Erfahrungen aus der langfristigen Verifizierung eines regionalen Grundwasserströmungsmodells zur Prognose der Flutung eines ehemaligen Uranbergwerkes

Thomas Metschies1, Martin Becker2
1 Abt. Bergbausanierung/Geotechnik, Wismut GmbH
2 delta h Ingenieurgesellschaft, Witten

O 14.5 in Güte und Bewertung von Grundwassermodellen

22.03.2018, 16:45-17:00, 2

Die Flutung eines untertägigen Laugungsbergwerkes in einem regionalen Grundwasserleitersystem   stellt hinsichtlich der gewählten Sanierungslösung besondere Anforderungen in Hinblick auf die Minimierung der Umweltauswirkungen.  Damit sind für die technische Planung sowie die Genehmigung der notwendigen Maßnahmen detaillierte Prognosen der regionalen hydraulischen Entwicklung, der Schadstofffreisetzung sowie des Schadstofftransportes notwendig.

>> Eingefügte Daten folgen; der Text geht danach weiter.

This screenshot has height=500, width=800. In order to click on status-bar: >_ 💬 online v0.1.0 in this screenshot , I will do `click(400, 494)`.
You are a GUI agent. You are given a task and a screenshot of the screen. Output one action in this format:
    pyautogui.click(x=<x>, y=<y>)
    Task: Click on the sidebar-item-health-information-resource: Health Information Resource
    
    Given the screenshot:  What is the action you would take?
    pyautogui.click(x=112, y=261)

Am Beispiel des ehemaligen Uranbergwerkes in Königstein (Sachsen) werden die Erfahrungen bei Aufbau, Parametrisierung, Kalibrierung und Verifizierung eines regionalen Strömungsmodells mit hinreichender Beschreibung der Einstaubedingungen in der Grube selbst dargestellt. Das vor Beginn der Teilflutung der Grube im Jahr 2001 mit dem Programm SPRING erstellte regionale Strömungsmodell wurde für die Prognose einzelner Flutungsetappen verwendet. Mit den Ergebnissen der Überwachung des Flutungsverlaufes wird das Modell bis heute fortwährend weiter angepasst, wobei sich die Betrachtungsschwerpunkte über den Flutungsverlauf aus unterschiedlichen Gründen kontinuierlich verschoben haben.

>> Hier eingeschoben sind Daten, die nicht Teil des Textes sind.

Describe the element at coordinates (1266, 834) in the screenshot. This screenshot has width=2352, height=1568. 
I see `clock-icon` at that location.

Die bei der Modellentwicklung sowie während der Nutzung des Modelles gewonnenen Erfahrungen beim Aufbau und der Anpassung eines derartig komplexen Grundwasserströmungsmodells werden dargestellt. Einen Schwerpunkt bilden dabei die bei der Beschreibung der Flutung der Grube selbst gesammelten Erkenntnisse hinsichtlich des einstaubaren Porenvolumens und dessen zeitlichen Aufsättigungsverlaufes sowie der Anpassung einzelner hydraulischer Elemente.

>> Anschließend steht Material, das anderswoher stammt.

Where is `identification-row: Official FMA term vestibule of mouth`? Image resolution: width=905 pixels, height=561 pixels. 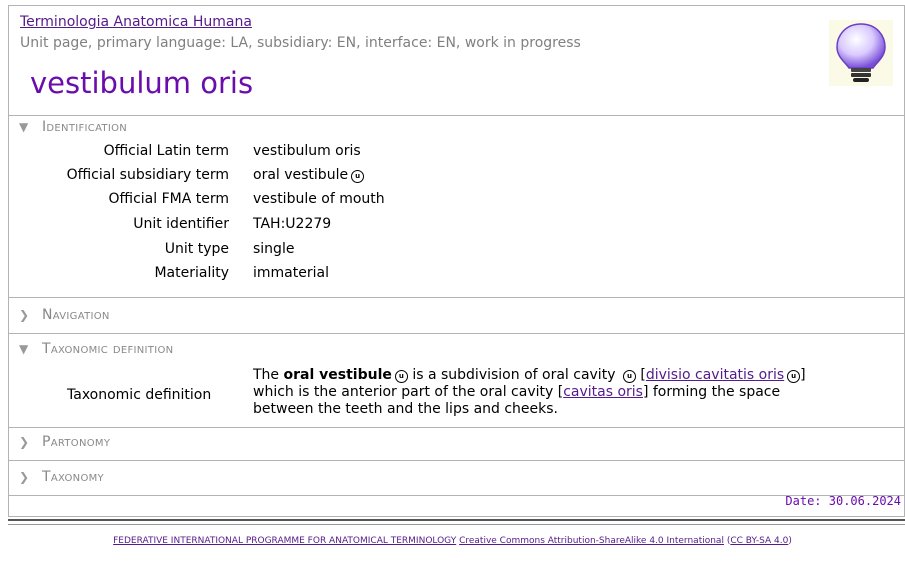
identification-row: Official FMA term vestibule of mouth is located at coordinates (246, 199).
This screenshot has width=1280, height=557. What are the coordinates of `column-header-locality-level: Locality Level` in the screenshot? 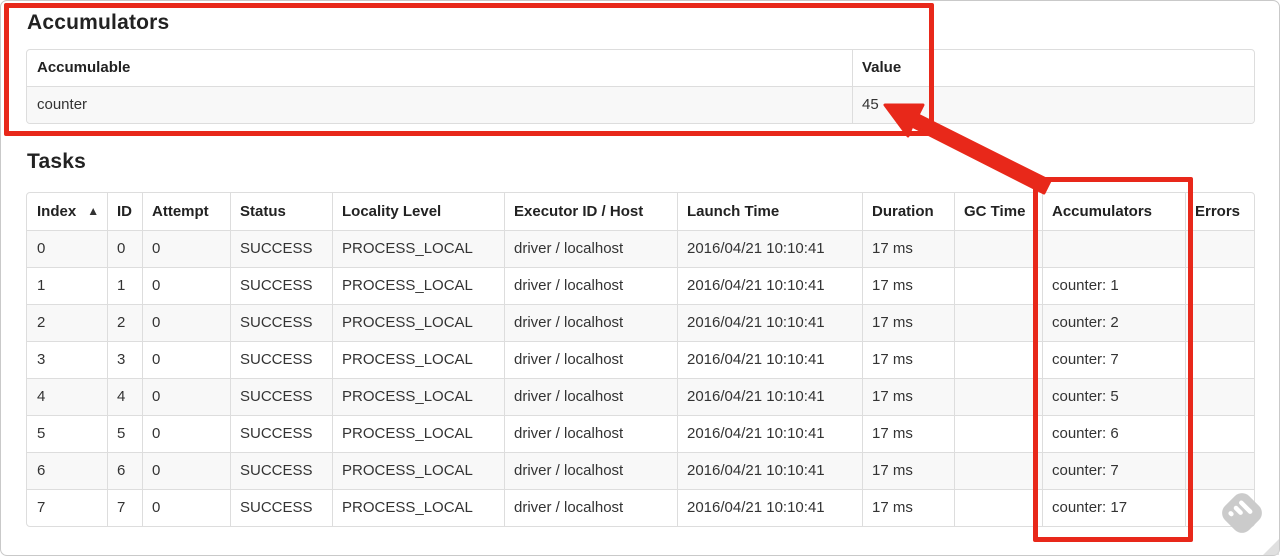 It's located at (418, 212).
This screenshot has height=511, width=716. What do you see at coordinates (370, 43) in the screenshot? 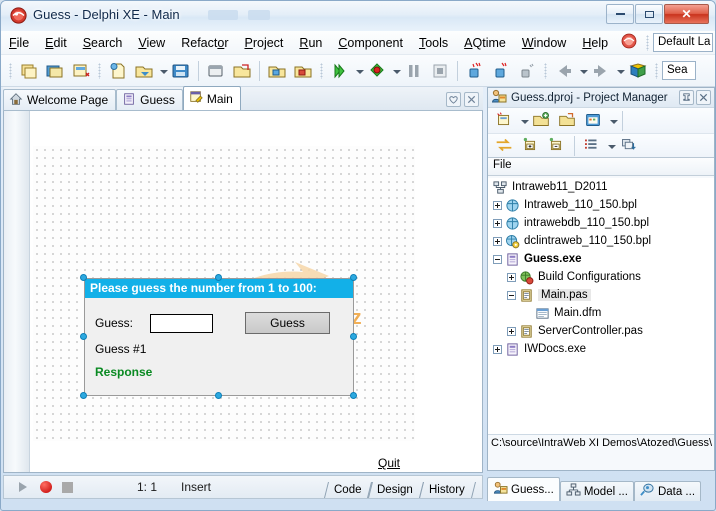
I see `menu-component: Component` at bounding box center [370, 43].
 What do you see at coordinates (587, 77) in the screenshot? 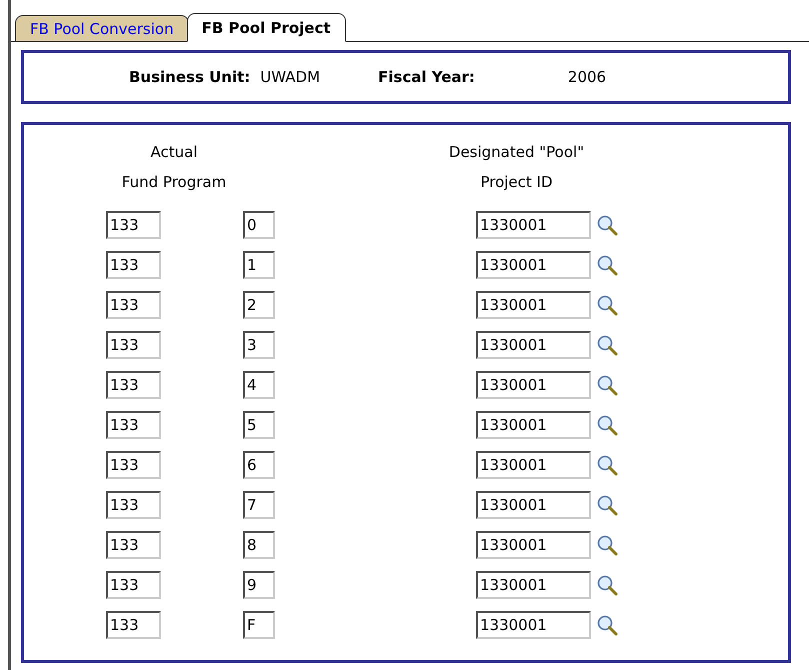
I see `field-value: 2006` at bounding box center [587, 77].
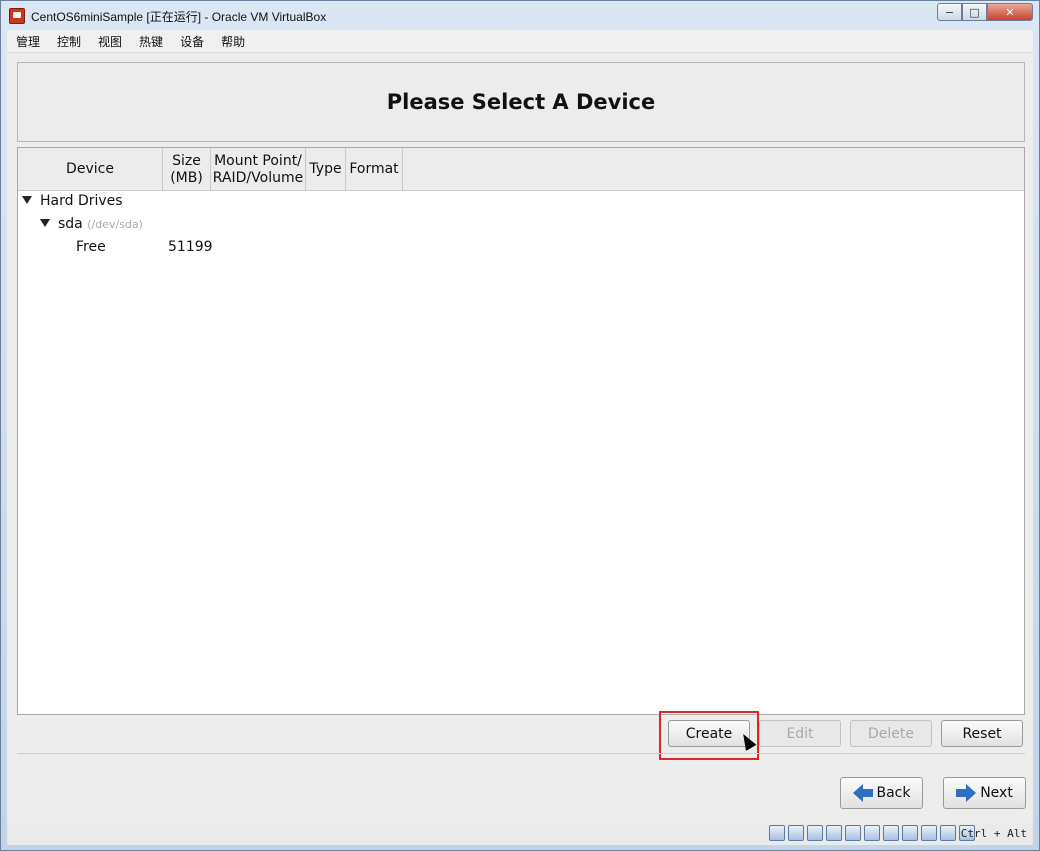 This screenshot has width=1040, height=851. I want to click on virtualbox-app-icon, so click(17, 16).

Im Ergebnis der durchgeführten Arbeiten lässt sich feststellen, dass ein regionales Strömungsmodell ein sehr gut geeignetes Werkzeug für die Prognose von Grubenflutungen darstellt, sofern die wesentlichen Einstauprozesse adäquat im Modell beschrieben werden. Jedoch sind eine langfristige Fortschreibung des Modellansatzes und eine ständige Anpassung des Strömungsmodelles bei derart dynamischen Prozessen wie einer Grubenflutung insbesondere unter Berücksichtigung der Wechselwirkungen mit den umgebenden Grundwasserleitern unumgänglich. Einzelne  Teilaspekte der Modellanpassung ergeben sich dabei jeweils in Abhängigkeit von dem erreichten Flutungsstand. Die Beschreibung des komplexen Einstauverhaltens auf den bei der Grubenflutung relevanten unterschiedlichen Maßstabsebenen bedarf neben Vereinfachungen auch fortlaufend einer Überprüfung der konzeptionellen Modellansätze und den hierfür erforderlichen modelltechnischen Umsetzungen insbesondere vor dem Hintergrund einer stets belastbaren Prognosefähigkeit. Die mit dem Strömungsmodell prognostizierte lange Zeitdauer des Aufgehens der GW-Spiegel im Umfeld der Grube konnte inzwischen durch Messungen bestätigt werden.